■ What to work on ■
The required output is the exact sequence of lines from the line holding "Shop By Price (1425, 91)" to the end of the records, inclusive.

■ Material provided ■
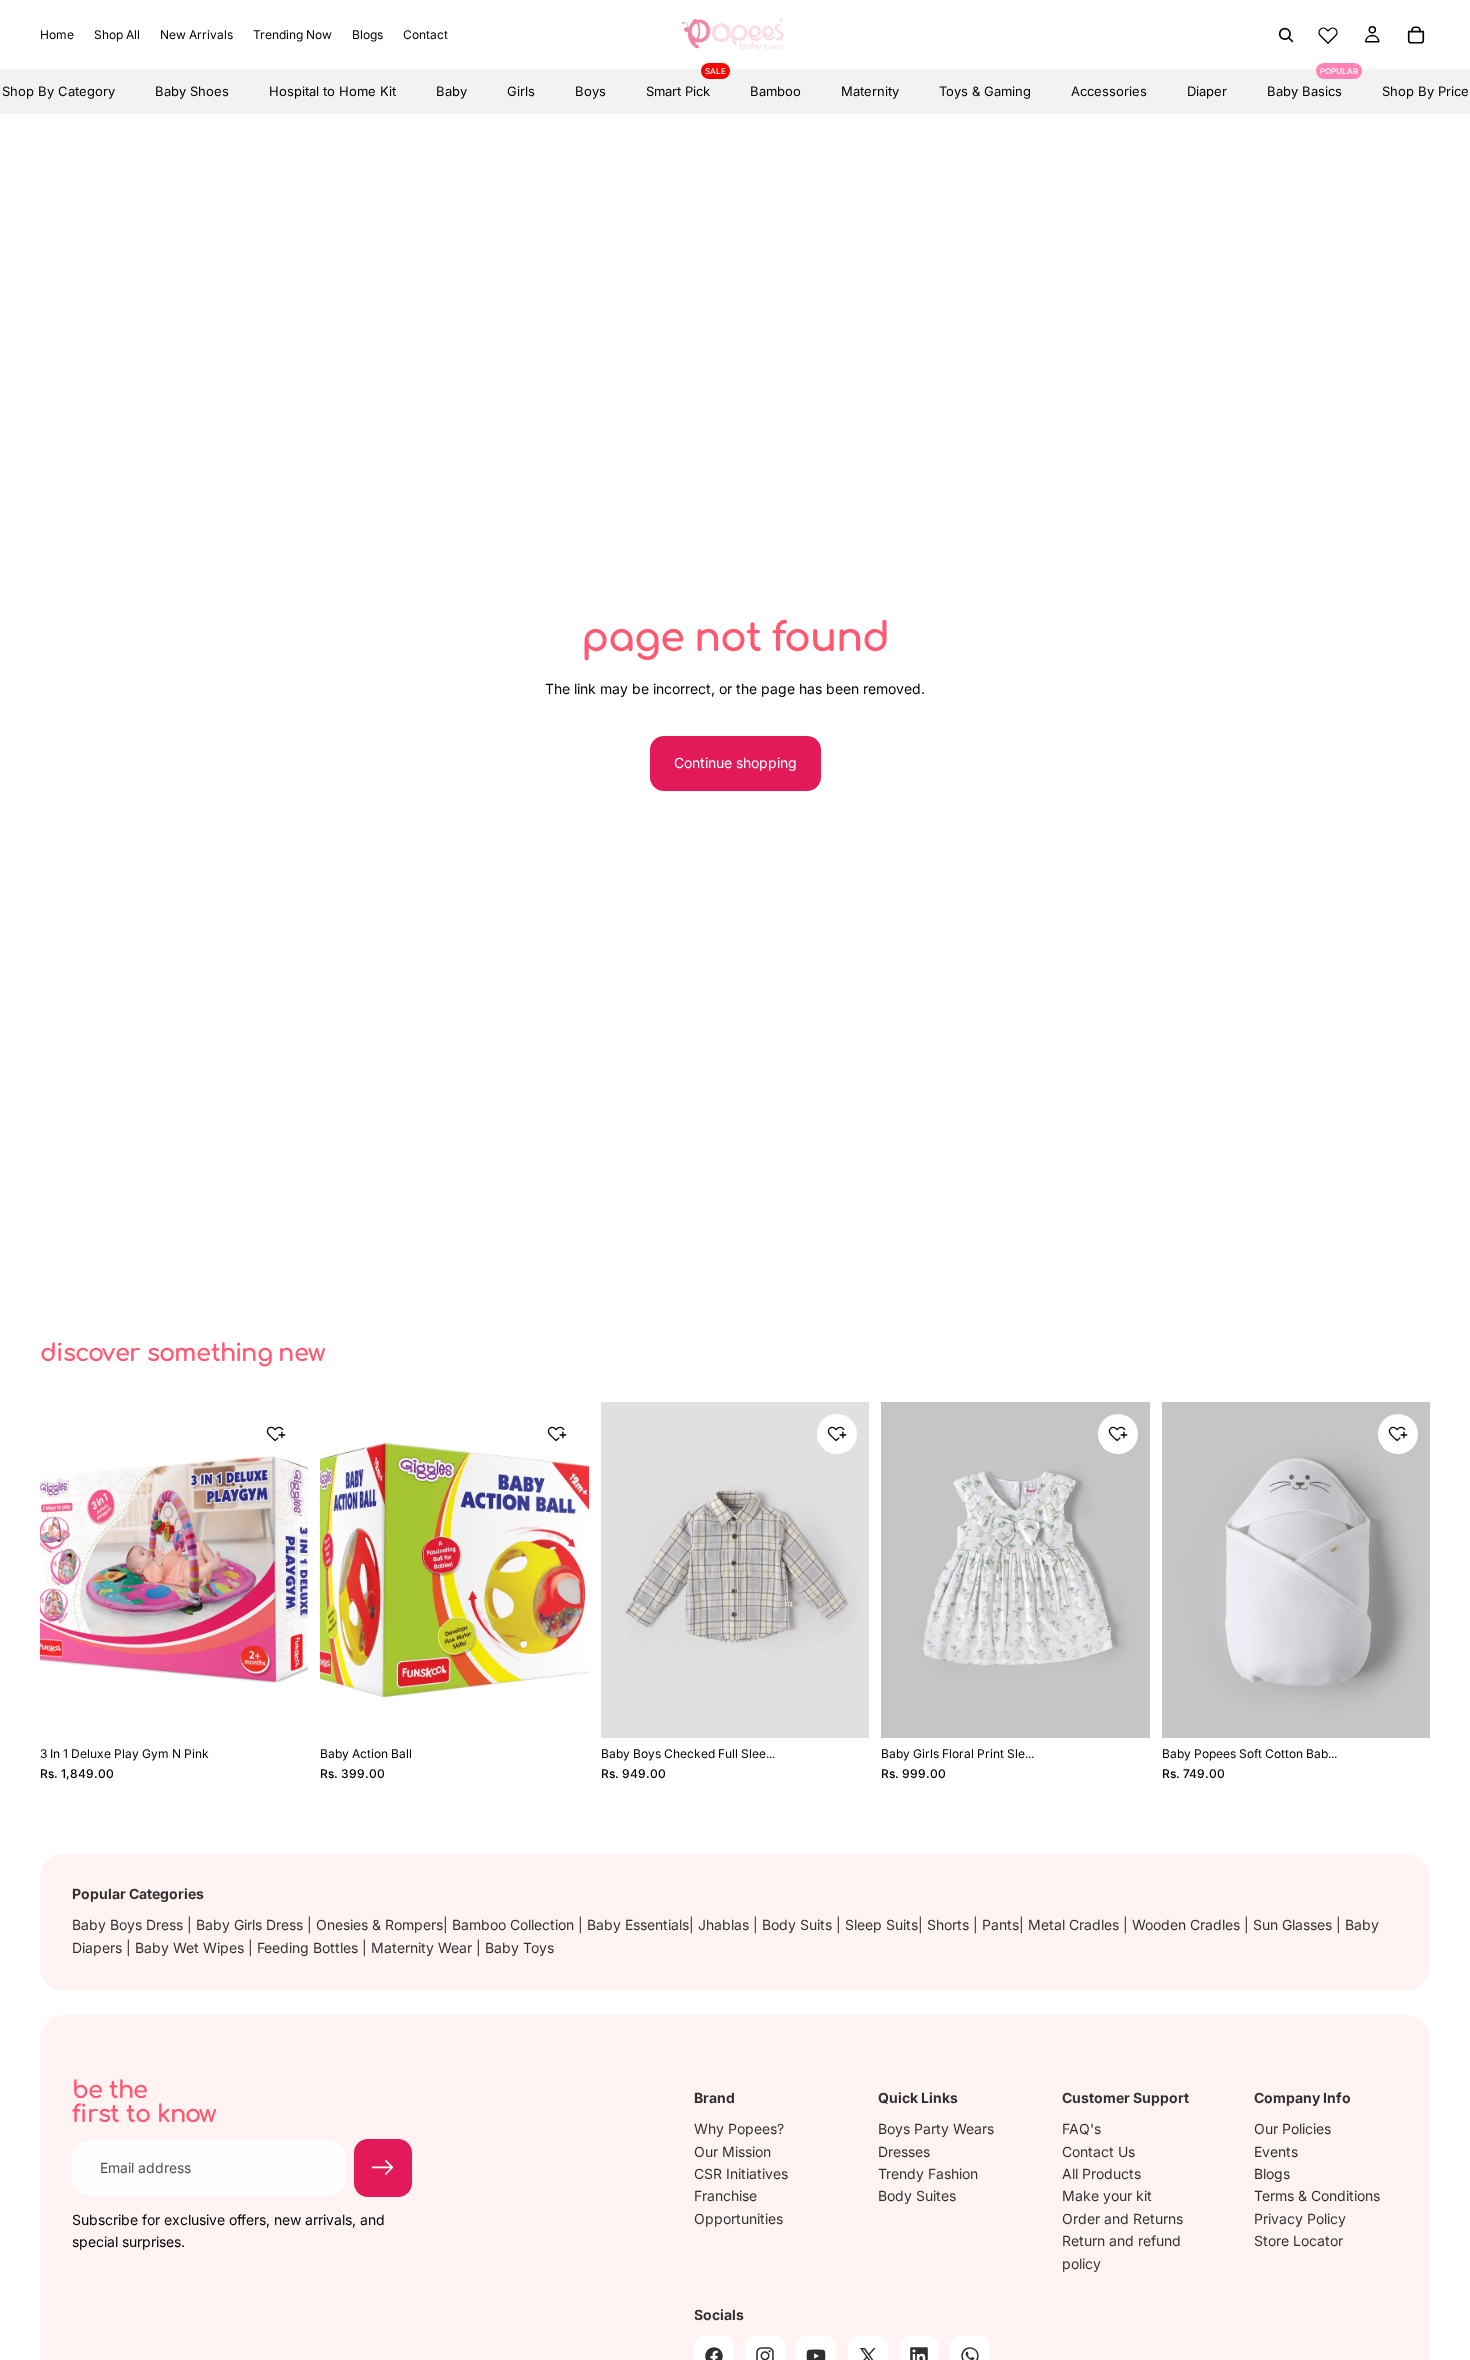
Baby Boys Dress (129, 1924)
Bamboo (775, 91)
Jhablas (725, 1924)
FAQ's (1081, 2128)
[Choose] (840, 1706)
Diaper (1207, 91)
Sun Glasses (1294, 1924)
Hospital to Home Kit (332, 91)
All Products (1101, 2173)
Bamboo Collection (515, 1924)
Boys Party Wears (936, 2128)
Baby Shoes (192, 91)
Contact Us (1098, 2151)
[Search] (1286, 35)
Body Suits (799, 1924)
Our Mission (732, 2151)
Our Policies (1292, 2128)
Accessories (1109, 91)
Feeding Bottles (309, 1947)
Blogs (1272, 2173)
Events (1276, 2151)
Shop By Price (1425, 91)
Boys (590, 91)
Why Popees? (739, 2128)
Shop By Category (58, 91)
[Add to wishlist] (276, 1434)
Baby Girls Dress (251, 1924)
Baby (451, 91)
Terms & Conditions (1317, 2196)
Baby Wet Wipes (191, 1947)
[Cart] (1416, 35)
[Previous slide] (70, 1570)
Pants (1000, 1924)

■ Written answer ■
Shop By Price (1425, 91)
Boys (590, 91)
Why Popees? (739, 2128)
Shop By Category (58, 91)
[Add to wishlist] (276, 1434)
Baby Girls Dress (251, 1924)
Baby (451, 91)
Terms & Conditions (1317, 2196)
Baby Wet Wipes (191, 1947)
[Cart] (1416, 35)
[Previous slide] (70, 1570)
Pants (1000, 1924)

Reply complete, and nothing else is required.